> Exercise aim: Repeat exactly, and only, the lines of the entries below from the one with "Click the last" through the one with "You are a computer-use agent. Screen", both ends included.
*****
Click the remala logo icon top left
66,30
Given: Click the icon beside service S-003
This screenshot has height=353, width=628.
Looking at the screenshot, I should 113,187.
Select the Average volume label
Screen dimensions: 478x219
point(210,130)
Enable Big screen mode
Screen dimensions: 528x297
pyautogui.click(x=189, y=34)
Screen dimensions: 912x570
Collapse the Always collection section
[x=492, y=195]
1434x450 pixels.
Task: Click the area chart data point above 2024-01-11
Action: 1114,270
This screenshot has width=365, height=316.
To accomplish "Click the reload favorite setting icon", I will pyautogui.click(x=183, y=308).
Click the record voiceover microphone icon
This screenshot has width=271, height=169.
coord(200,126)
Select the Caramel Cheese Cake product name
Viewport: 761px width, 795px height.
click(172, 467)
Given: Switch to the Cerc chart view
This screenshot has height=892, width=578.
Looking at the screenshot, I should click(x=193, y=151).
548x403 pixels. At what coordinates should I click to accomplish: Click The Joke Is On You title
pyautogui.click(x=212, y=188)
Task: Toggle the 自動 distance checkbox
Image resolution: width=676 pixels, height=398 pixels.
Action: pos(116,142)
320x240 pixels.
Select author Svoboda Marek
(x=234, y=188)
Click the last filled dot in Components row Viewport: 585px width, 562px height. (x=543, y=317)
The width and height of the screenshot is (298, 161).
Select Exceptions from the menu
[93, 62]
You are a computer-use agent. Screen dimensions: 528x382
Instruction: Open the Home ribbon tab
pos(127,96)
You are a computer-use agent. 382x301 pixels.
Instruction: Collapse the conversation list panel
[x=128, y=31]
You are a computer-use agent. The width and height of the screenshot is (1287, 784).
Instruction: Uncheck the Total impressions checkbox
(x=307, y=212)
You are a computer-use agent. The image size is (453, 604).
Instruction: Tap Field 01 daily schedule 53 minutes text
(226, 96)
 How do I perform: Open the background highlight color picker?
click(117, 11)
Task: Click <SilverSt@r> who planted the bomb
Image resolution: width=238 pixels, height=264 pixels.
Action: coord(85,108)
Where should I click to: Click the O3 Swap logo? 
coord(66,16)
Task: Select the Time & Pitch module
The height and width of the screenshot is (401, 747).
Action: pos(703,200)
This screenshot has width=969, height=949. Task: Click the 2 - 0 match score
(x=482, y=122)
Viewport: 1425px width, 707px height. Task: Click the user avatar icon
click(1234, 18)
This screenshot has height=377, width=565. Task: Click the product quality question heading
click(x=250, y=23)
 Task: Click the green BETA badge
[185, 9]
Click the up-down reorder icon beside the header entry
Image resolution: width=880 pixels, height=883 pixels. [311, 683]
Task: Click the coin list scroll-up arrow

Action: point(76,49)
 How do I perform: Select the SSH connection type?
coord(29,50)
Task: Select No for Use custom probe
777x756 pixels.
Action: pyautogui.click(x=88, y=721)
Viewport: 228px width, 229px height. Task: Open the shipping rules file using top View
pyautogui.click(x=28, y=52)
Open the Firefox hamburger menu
*****
> Solution for this exercise:
Click the last filled dot in Components row Viewport: 585px width, 562px height. (x=543, y=317)
The width and height of the screenshot is (298, 161).
Select Exceptions from the menu
[93, 62]
You are a computer-use agent. Screen dimensions: 528x382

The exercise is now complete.